● Problem
Rewrite the data below so that every instance of "How do I perform" becomes "What is the click action to", and leave everything else unchanged.

● Stored rows
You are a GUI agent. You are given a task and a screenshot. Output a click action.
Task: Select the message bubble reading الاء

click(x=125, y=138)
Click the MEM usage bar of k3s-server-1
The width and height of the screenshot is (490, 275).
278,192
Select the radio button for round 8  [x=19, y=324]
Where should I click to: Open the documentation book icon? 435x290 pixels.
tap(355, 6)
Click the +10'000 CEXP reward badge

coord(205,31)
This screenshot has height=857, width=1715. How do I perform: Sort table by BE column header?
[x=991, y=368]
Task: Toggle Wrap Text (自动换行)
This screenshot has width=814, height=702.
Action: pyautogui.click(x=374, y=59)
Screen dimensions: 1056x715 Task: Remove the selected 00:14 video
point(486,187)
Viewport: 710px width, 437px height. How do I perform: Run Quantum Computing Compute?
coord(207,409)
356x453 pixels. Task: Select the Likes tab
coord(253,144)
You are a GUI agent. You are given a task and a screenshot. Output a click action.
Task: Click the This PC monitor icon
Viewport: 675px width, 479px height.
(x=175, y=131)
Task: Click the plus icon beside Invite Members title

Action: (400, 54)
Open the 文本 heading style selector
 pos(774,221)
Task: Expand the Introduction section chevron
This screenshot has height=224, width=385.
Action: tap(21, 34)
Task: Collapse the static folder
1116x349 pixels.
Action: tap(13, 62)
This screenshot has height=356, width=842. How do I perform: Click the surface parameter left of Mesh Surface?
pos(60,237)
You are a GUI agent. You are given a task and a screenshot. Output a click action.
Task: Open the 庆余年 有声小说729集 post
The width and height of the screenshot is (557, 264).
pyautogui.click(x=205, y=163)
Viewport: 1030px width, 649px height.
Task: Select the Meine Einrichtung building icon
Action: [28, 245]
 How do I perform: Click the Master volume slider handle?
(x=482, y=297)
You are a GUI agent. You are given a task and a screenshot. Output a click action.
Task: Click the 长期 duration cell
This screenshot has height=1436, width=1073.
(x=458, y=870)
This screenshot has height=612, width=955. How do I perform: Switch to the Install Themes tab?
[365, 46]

● Answer to this task
You are a GUI agent. You are given a task and a screenshot. Output a click action.
Task: Select the message bubble reading الاء

click(x=125, y=138)
Click the MEM usage bar of k3s-server-1
The width and height of the screenshot is (490, 275).
278,192
Select the radio button for round 8  [x=19, y=324]
Where should I click to: Open the documentation book icon? 435x290 pixels.
tap(355, 6)
Click the +10'000 CEXP reward badge

coord(205,31)
This screenshot has height=857, width=1715. What is the click action to: Sort table by BE column header?
[x=991, y=368]
Task: Toggle Wrap Text (自动换行)
This screenshot has width=814, height=702.
Action: pyautogui.click(x=374, y=59)
Screen dimensions: 1056x715 Task: Remove the selected 00:14 video
point(486,187)
Viewport: 710px width, 437px height. What is the click action to: Run Quantum Computing Compute?
coord(207,409)
356x453 pixels. Task: Select the Likes tab
coord(253,144)
You are a GUI agent. You are given a task and a screenshot. Output a click action.
Task: Click the This PC monitor icon
Viewport: 675px width, 479px height.
(x=175, y=131)
Task: Click the plus icon beside Invite Members title

Action: (400, 54)
Open the 文本 heading style selector
 pos(774,221)
Task: Expand the Introduction section chevron
This screenshot has height=224, width=385.
Action: tap(21, 34)
Task: Collapse the static folder
1116x349 pixels.
Action: tap(13, 62)
This screenshot has height=356, width=842. What is the click action to: Click the surface parameter left of Mesh Surface?
pos(60,237)
You are a GUI agent. You are given a task and a screenshot. Output a click action.
Task: Open the 庆余年 有声小说729集 post
The width and height of the screenshot is (557, 264).
pyautogui.click(x=205, y=163)
Viewport: 1030px width, 649px height.
Task: Select the Meine Einrichtung building icon
Action: [28, 245]
 What is the click action to: Click the Master volume slider handle?
(x=482, y=297)
You are a GUI agent. You are given a task and a screenshot. Output a click action.
Task: Click the 长期 duration cell
This screenshot has height=1436, width=1073.
(x=458, y=870)
This screenshot has height=612, width=955. What is the click action to: Switch to the Install Themes tab?
[365, 46]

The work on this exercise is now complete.